Document text:
With the passing of the seasons and the sight of the colors of the rainbow arcing across the sky, God has once again reminded us that He is faithful and true. He will keep His promises. We can put our hope and trust in Him and His Word even as Noah did so long ago. All glory be to Him!

~ The Billy Goat ~

Wednesday, August 18, 2004

Going "Back Home"

We just spent a few days visiting my parents. They still live in the same area, and on the same farm where I grew up. Dad has long since stopped farming, and the land is rented out.

There are so many memories in that area; the farm I grew up on with the river cutting across the middle, the old school building, the sleepy rural town, the country roads, and the land I used to help Dad till with tractor and implement.

Now days the only farmers in the area that have their fields fenced off are the Amish. As you drive around the country side, many a barn and silo stand empty and unused. In many places the barns and silos that once stood there are long gone, including some that once stood on our farm.

When we drive up M-99, we see one barn still standing, the name "Britton" faded but still readable on its siding. My 2nd great-grandfather brought his family from Vermont to Michigan, and settled on that farm about 150 years ago. The farm stayed in another part of the family line for over 100 years before finally being sold off to someone outside the family.

Excerpted records:
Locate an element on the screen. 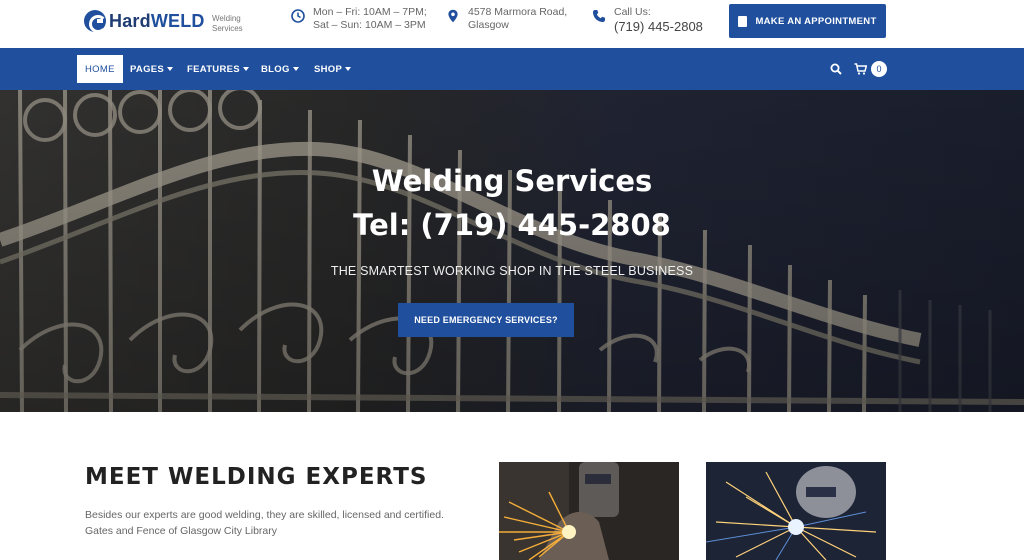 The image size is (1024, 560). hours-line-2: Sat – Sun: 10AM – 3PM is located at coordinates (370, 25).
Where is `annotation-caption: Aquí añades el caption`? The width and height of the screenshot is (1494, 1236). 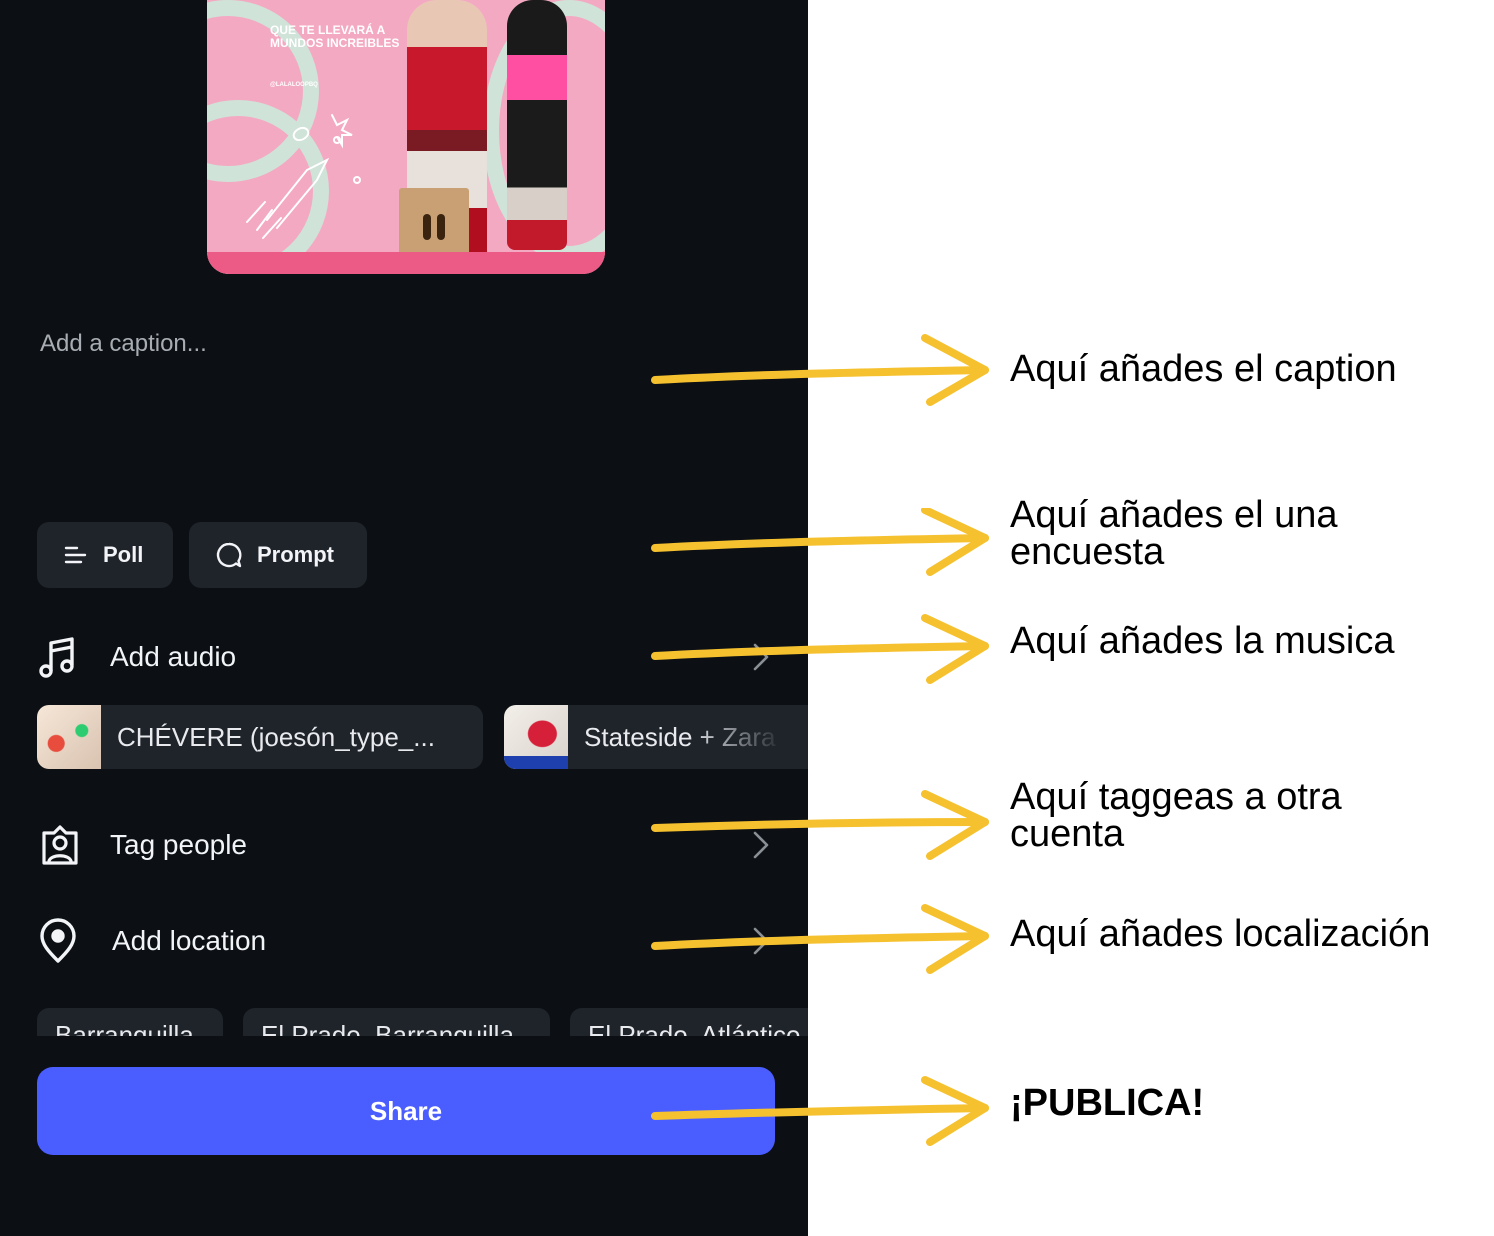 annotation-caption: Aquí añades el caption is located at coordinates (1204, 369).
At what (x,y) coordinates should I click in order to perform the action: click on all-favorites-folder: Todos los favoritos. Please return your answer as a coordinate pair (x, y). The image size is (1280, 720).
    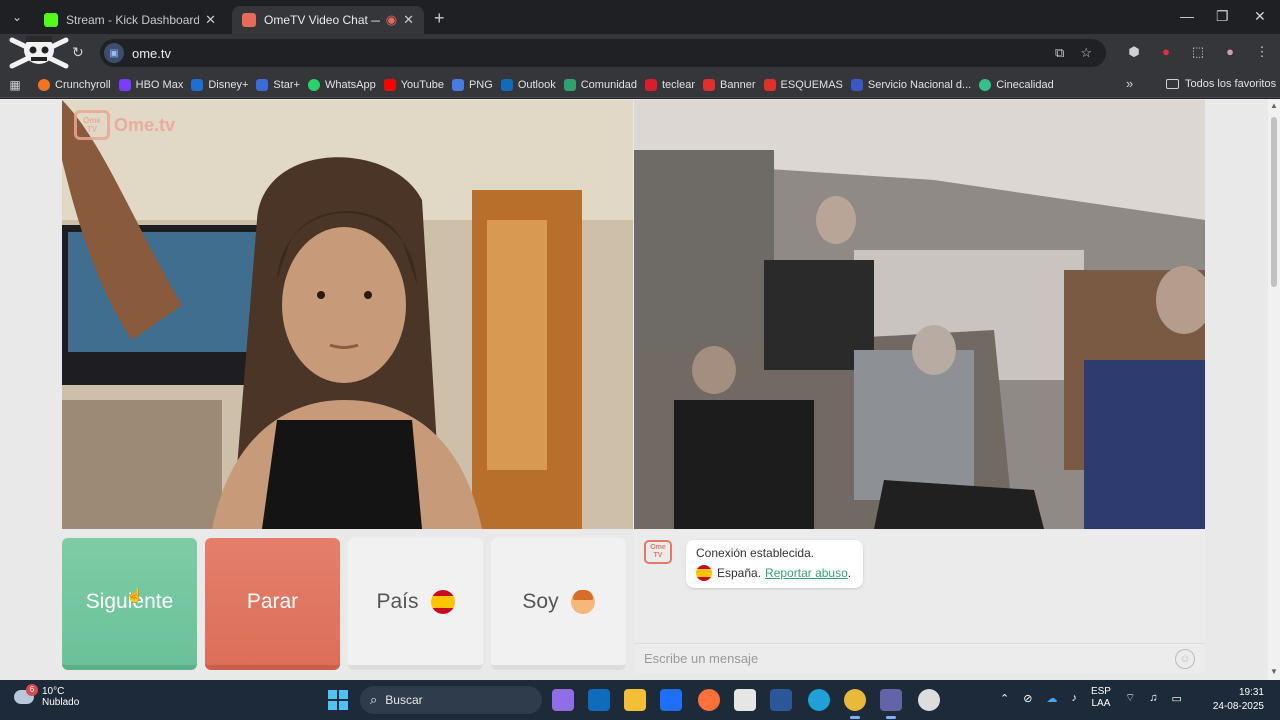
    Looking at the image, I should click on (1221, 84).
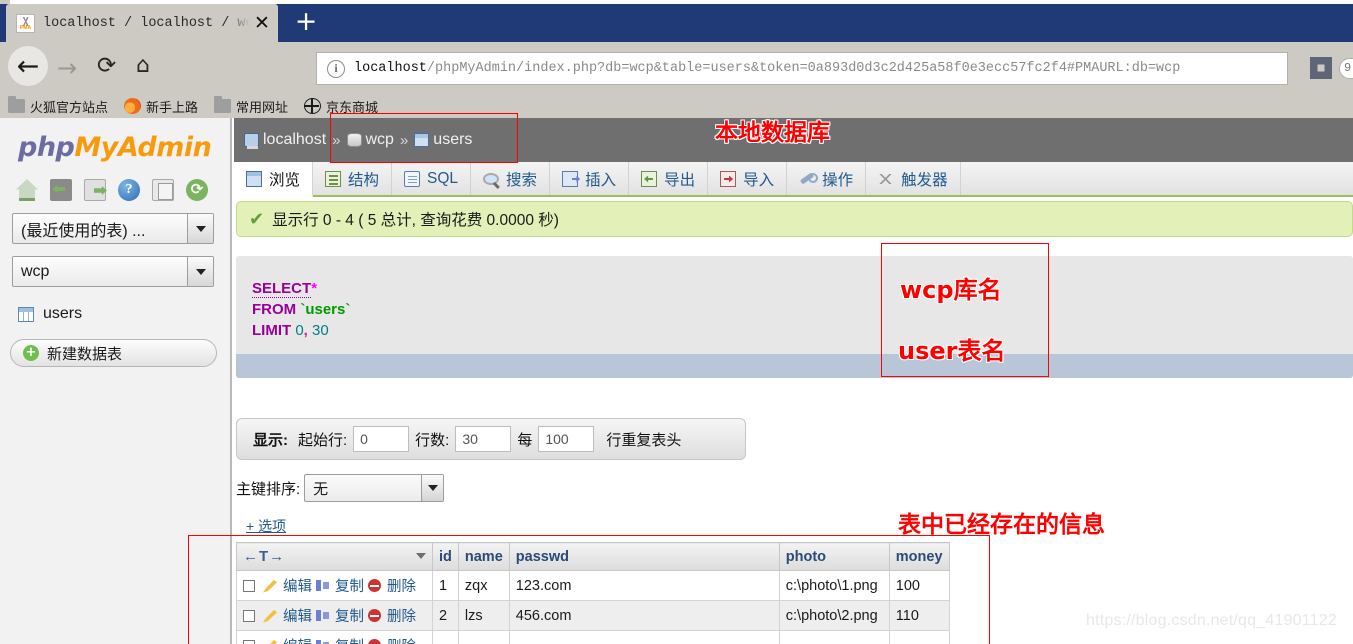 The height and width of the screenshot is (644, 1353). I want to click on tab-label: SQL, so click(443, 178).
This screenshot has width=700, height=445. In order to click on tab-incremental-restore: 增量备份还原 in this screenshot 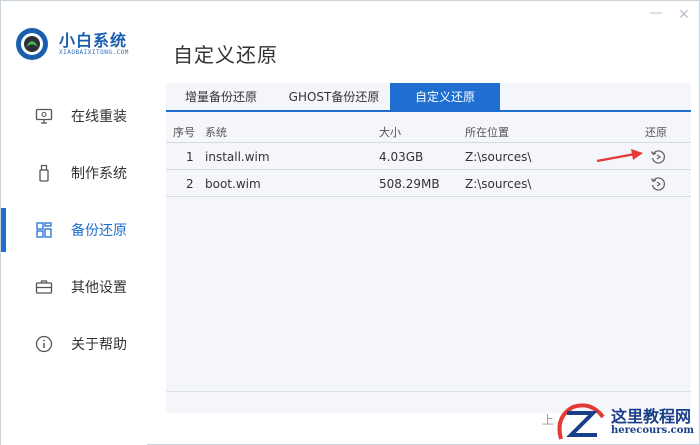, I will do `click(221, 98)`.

Problem A:
In the blog post about visiting the family farm, what state did the writer's 2nd great-grandfather bring his family from?
Problem B:
Reproduce word for word the stretch of the blog post about visiting the family farm from "Wednesday, August 18, 2004" through "on our farm.".
Problem C:
Resume the blog post about visiting the family farm, picking up right after its final sentence.
The entries can be set aside; nothing here depends on them.

Result A:
Vermont.

Result B:
Wednesday, August 18, 2004

Going "Back Home"

We just spent a few days visiting my parents. They still live in the same area, and on the same farm where I grew up. Dad has long since stopped farming, and the land is rented out.

There are so many memories in that area; the farm I grew up on with the river cutting across the middle, the old school building, the sleepy rural town, the country roads, and the land I used to help Dad till with tractor and implement.

Now days the only farmers in the area that have their fields fenced off are the Amish. As you drive around the country side, many a barn and silo stand empty and unused. In many places the barns and silos that once stood there are long gone, including some that once stood on our farm.

Result C:
Down the road and around the corner from where Mom and Dad live stands the house my grand-parents built back around 1916. My Dad was born in that house, and I spent the first five years of my life in that house. Memories... So many memories...

Mom and I went out to the Burt Cemetery where many of her family are laid to rest. We brushed the grass clippings off of Grandma's stone, and Uncle Bob's stone, and the stone for my Grandpa who died when momma was only seven years old so I never got to see or know him. Grandpa's twin brother, Uncle Stub and his wife are laid to rest there also. It's been 30 years since Grandma left us, and I still miss her...

Over in another part of the cemetery lie Grandpa's parents. My Great-grandma's stone was obscured by the over grown perennial flowers. I thinned them back, and once again the sun lighted up the engraving on the stone.

If I was to walk down the street of the old home town, very few would recognize me, and I would probably recognize even fewer, even of those I went to school with. It's been over 34 years, a major part of a lifetime. I drive the streets of the old home town as an expatriate. There is still much there I recognize, but there is also very much that has changed over the years. A part of my life is in that area, but the life now being lived there is not mine.

We are nomads, the descendents of nomads; nomads who left Europe for a better life in a new world, nomads who wandered west from New England and Pennsylvania seeking a new life in a new place. A few generations in the NW Ohio/Southern Michigan area, and then my generation wandered off again; off the farm to the opportunities of the larger cities, scattered to the four winds. There may no longer be the frontier our ancestors faced, but we still wander, and our children and our children's children will wander too.

Abraham left Ur of the Chaldeans for a land he knew not of. He left Ur with only a promise, "...dwelling in tents... ... looking for the city which has foundations, whose architect and builder is God." (Hebrews 11:8-10) Someday we'll really "go home". That will be nice...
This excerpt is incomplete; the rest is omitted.